Quelques observations avant de passer à l’ACTE 3 :
Je me suis dit qu’en période estivale, les entreprises doivent recruter des remplacants « à la pelle ». Ce n’est pas évident du tout. Les prescripteurs sont amorphes et ne parlent que de la reprise en septembre.
On nous rabache dans les oreilles que le secteur hotelier est toujours en recherche de main d’œuvre... c’est faux du moins sur Angers et sa région. A mon avis, ils ne veulent pas de « bimbos de 53 ans ».
L’ANPE, ouille, ouille !!! au positif il faut avouer que leur site est plutôt opérant, quand on le maîtrise bien. Au négatif, les agents que nous avons vus sont ternes, désabusés sans enthousiasme, pas vraiment vendeurs. Je n’ai pas du tout apprécié qu’ils se débarrassent de SAADIA en lui disant d’aller voir les sites internet (elle ne sait pas s’en servir) dans un cyber café (elle n’a pas d’argent). Autre point négatif, les demandeurs d’emplois doivent fournir des lettres de motivation : c’est ridicule et inutile pour un poste de commis de cuisine.
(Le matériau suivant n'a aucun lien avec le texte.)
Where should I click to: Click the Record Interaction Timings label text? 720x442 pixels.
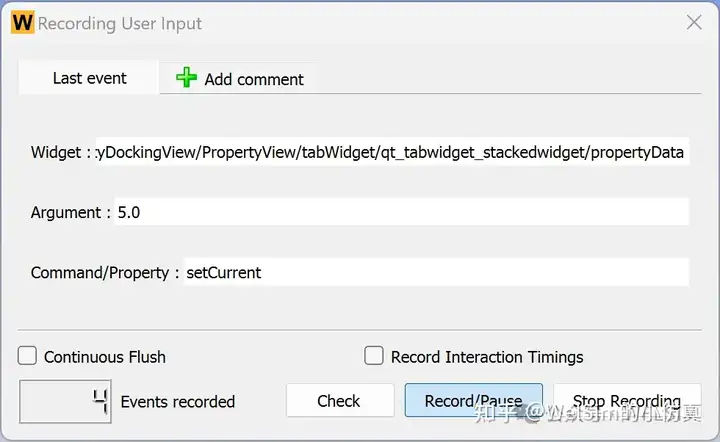coord(487,357)
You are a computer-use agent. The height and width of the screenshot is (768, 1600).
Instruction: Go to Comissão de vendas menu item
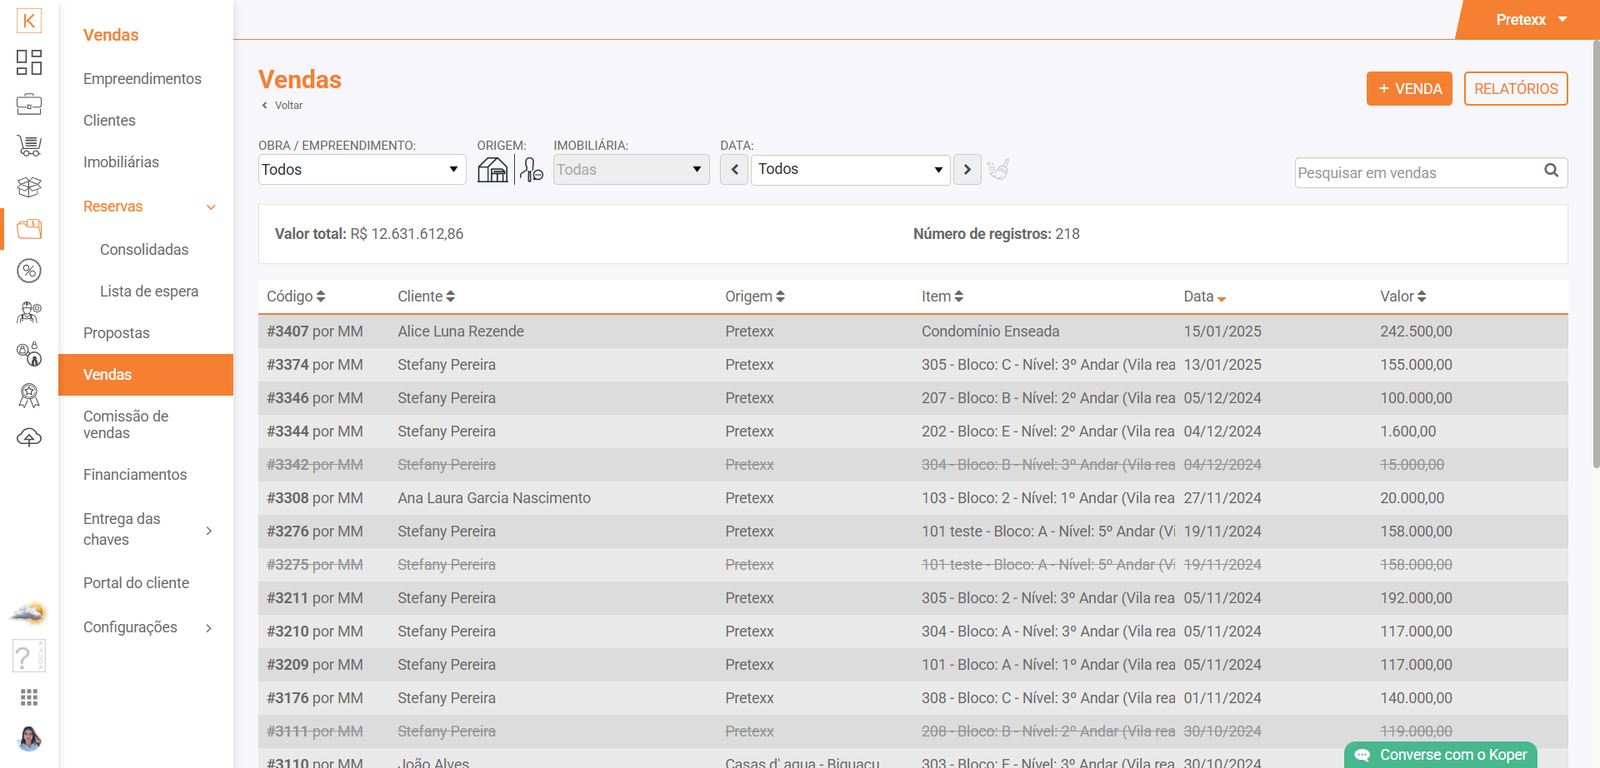pos(126,424)
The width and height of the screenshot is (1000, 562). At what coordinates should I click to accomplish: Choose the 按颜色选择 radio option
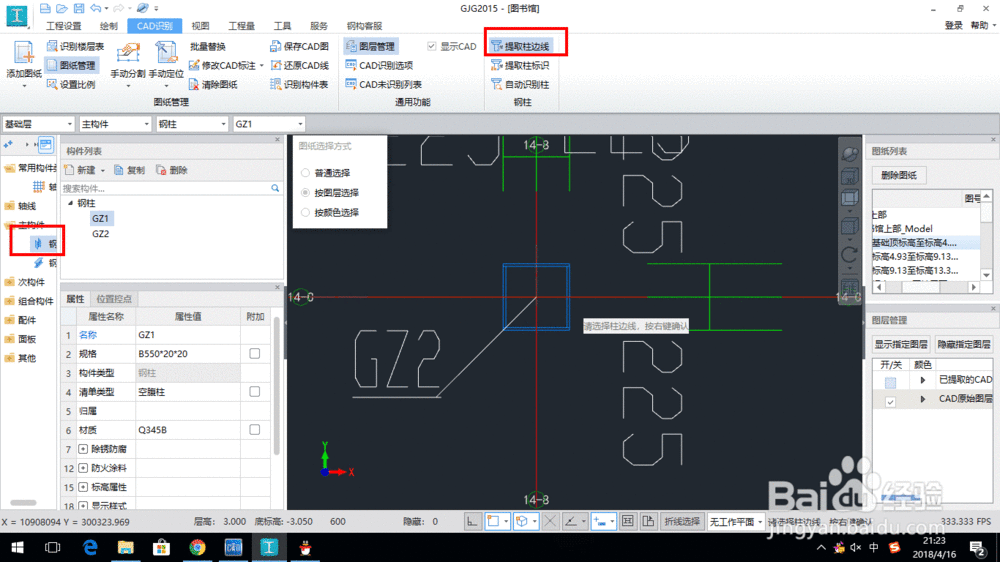click(305, 213)
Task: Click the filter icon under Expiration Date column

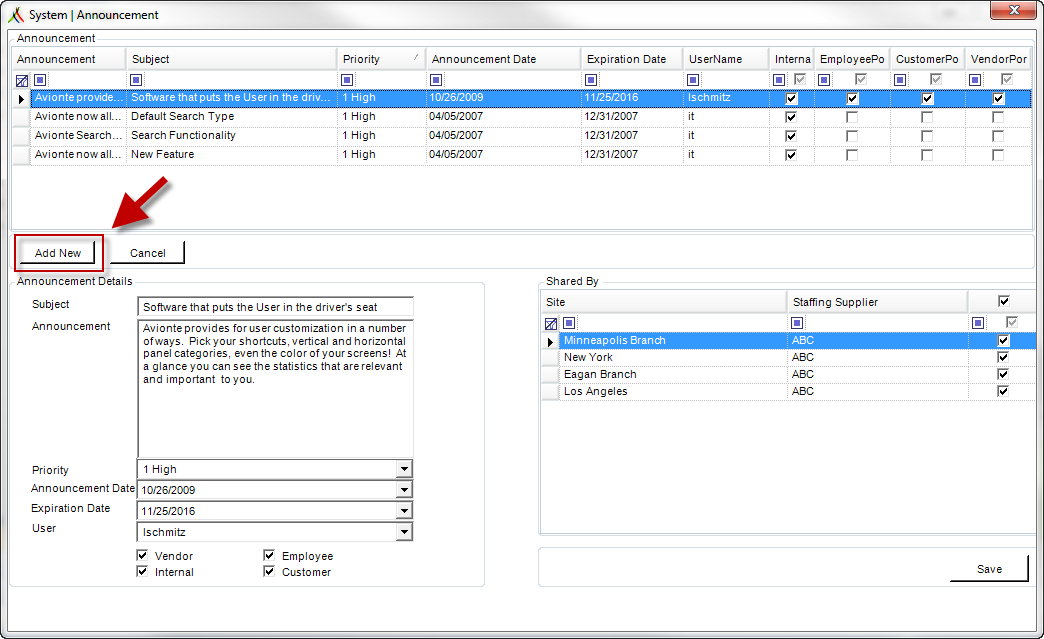Action: click(x=591, y=80)
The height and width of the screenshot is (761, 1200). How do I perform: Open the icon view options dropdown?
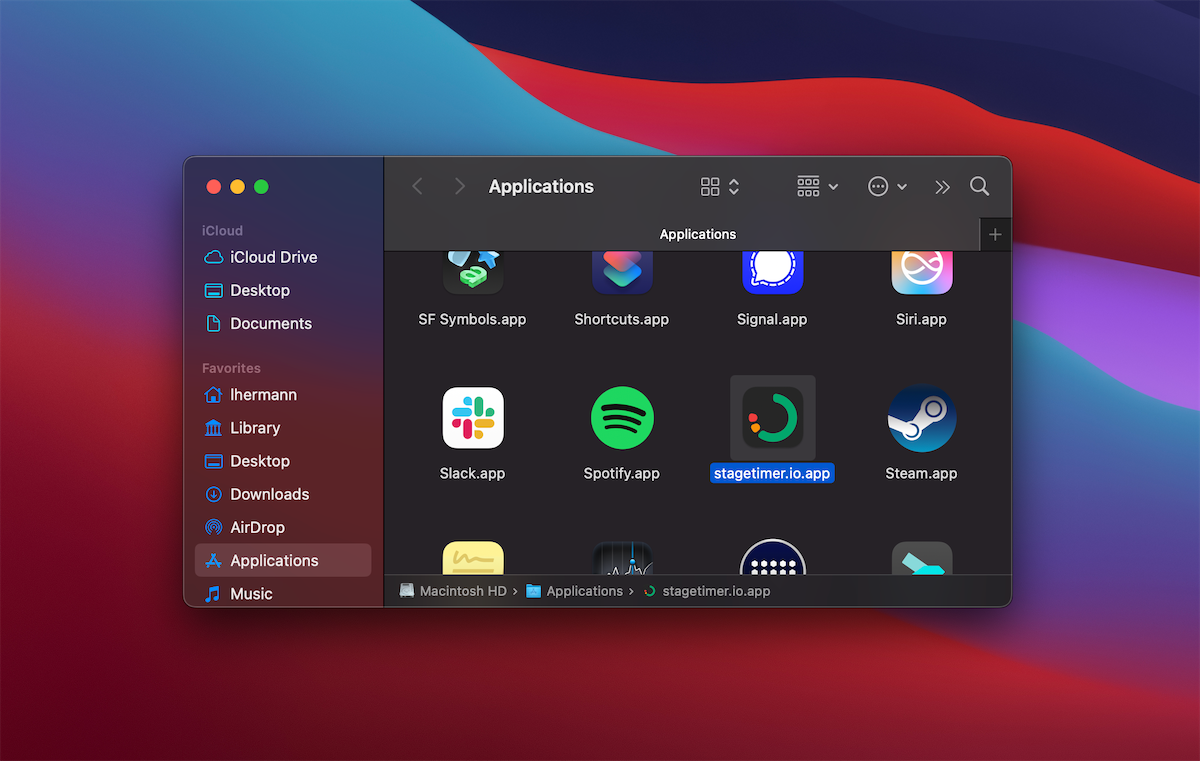[717, 186]
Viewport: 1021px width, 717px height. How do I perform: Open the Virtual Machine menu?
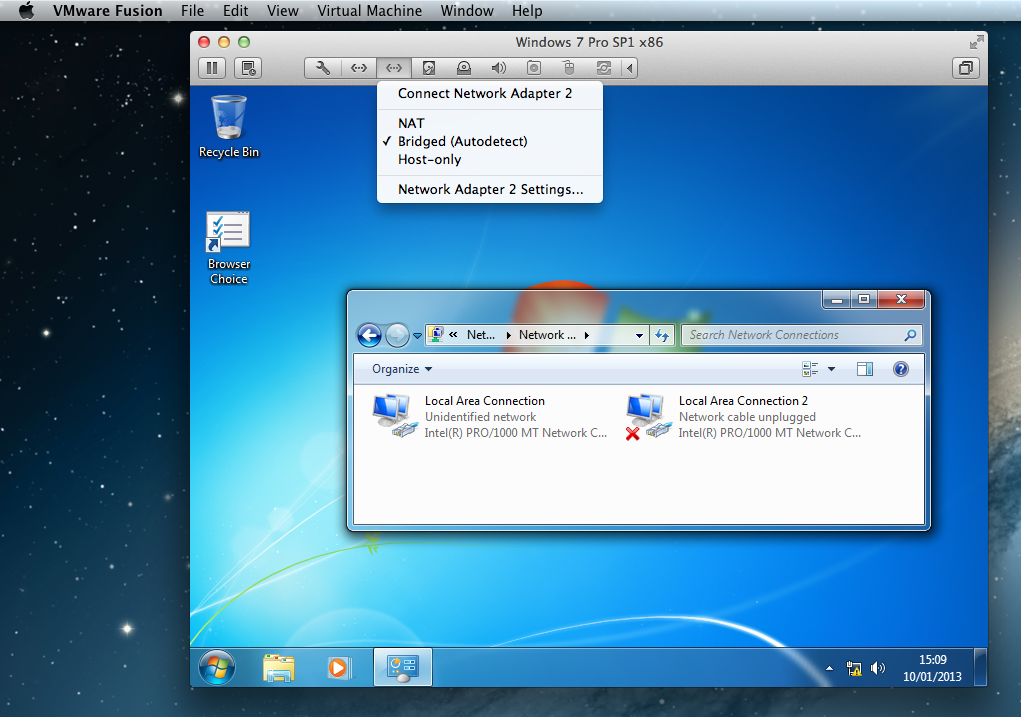coord(369,11)
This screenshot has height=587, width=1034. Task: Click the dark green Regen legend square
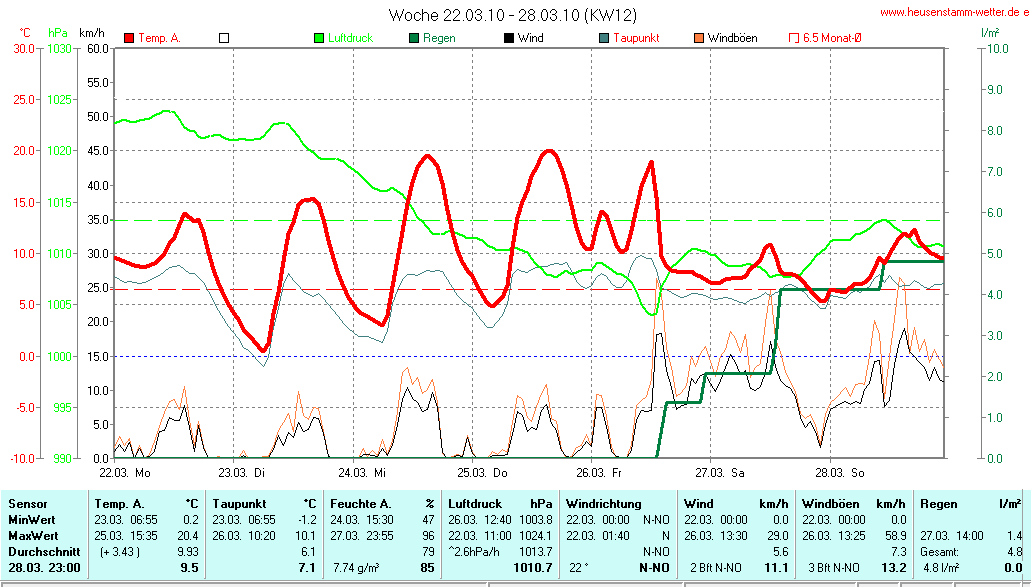414,38
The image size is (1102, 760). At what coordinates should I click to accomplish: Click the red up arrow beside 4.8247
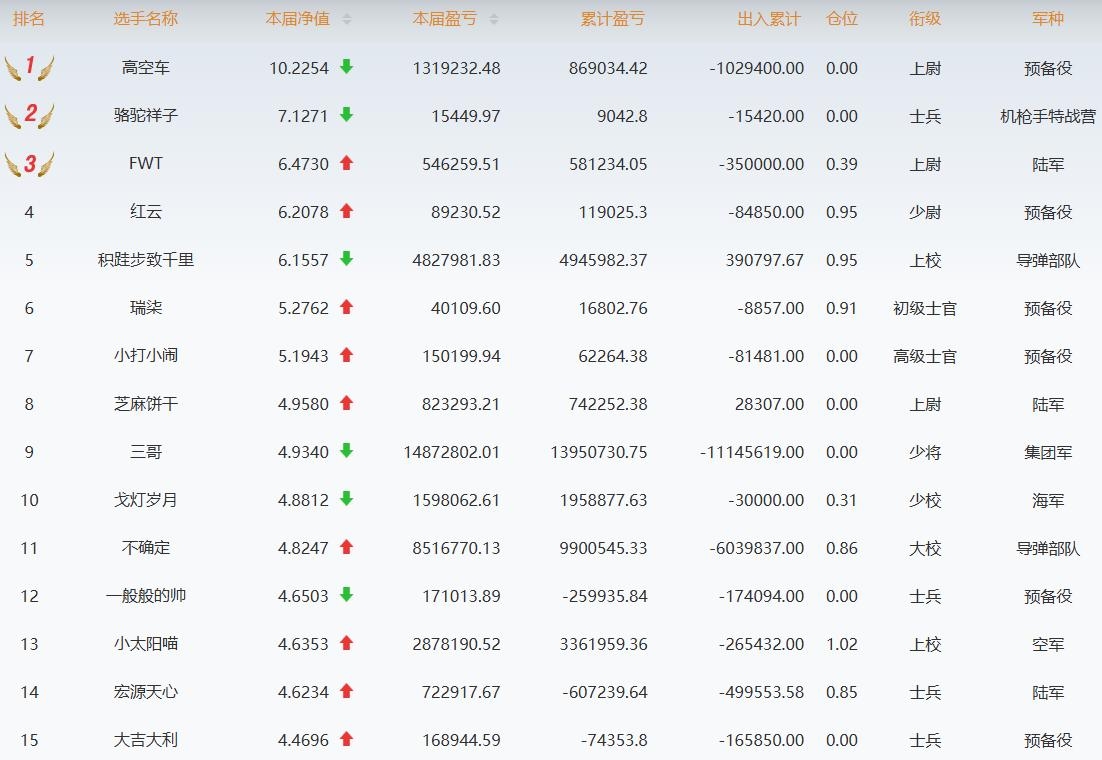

Les Agences d’intérim : à Angers il y a une grande agence qui a affiché sur sa vitrine « recrutons immédiatement 80 intérimaires pour usine de fabrication de brochettes, steacks hachés ». Tous les 2 jours nous appellons l’agence pour ce poste. A chaque fois la réponse est la même » le temps est trop mauvais, la demande en brochettes baisse, rappellez quand il y aura du soleil ». Même le temps s’en mèle pour des grandes entreprises qui ont l’air de naviguer au jour le jour !!! A moins que cette annonce ait un intérêt que j’ignore ! Pourquoi maintenir une telle annonce bien en évidence.
ACTE 3 : SAADIA a trouvé un emploi
Un matin tôt, visite des sites ouest-france.fr, anpe.fr, je vois une annonce du jour « recrute remplacant commis de cuisine » dans un hopital à 500 m de chez SAADIA , envoyer CV et lettre de motivation (encore !).Tant pis pour la forme, je fonce. A 8h 30, j’appelle cet hôpital et demande un RDV pour 10h qui est accepté, je réveille SAADIA, l’emmène… c’est gagné.
CONCLUSION PERSONNELLE
Un chômeur dans la galère totale, n’est plus un demandeur d’emploi mais un dépressif, sans force. Il faut que des professionnels ou des bénévoles le portent à bout de bras physiquement et moralement, et ce de façon professionnelle (pas en le traitant « par-dessus la jambe » comme certains). Cette recherche a occupé la moitié de mon temps pendant 1 mois. C’est du lourd, mais on peut y arriver !
Quant à SAADIA, elle a un gros coeur, elle a beaucoup donné auparavant. Elle mérite que l’on s’occupe d’elle.
NB : Ne pas attendre grand-chose des structures existantes, elles font ce qu’elles peuvent mais « elles peuvent peu ».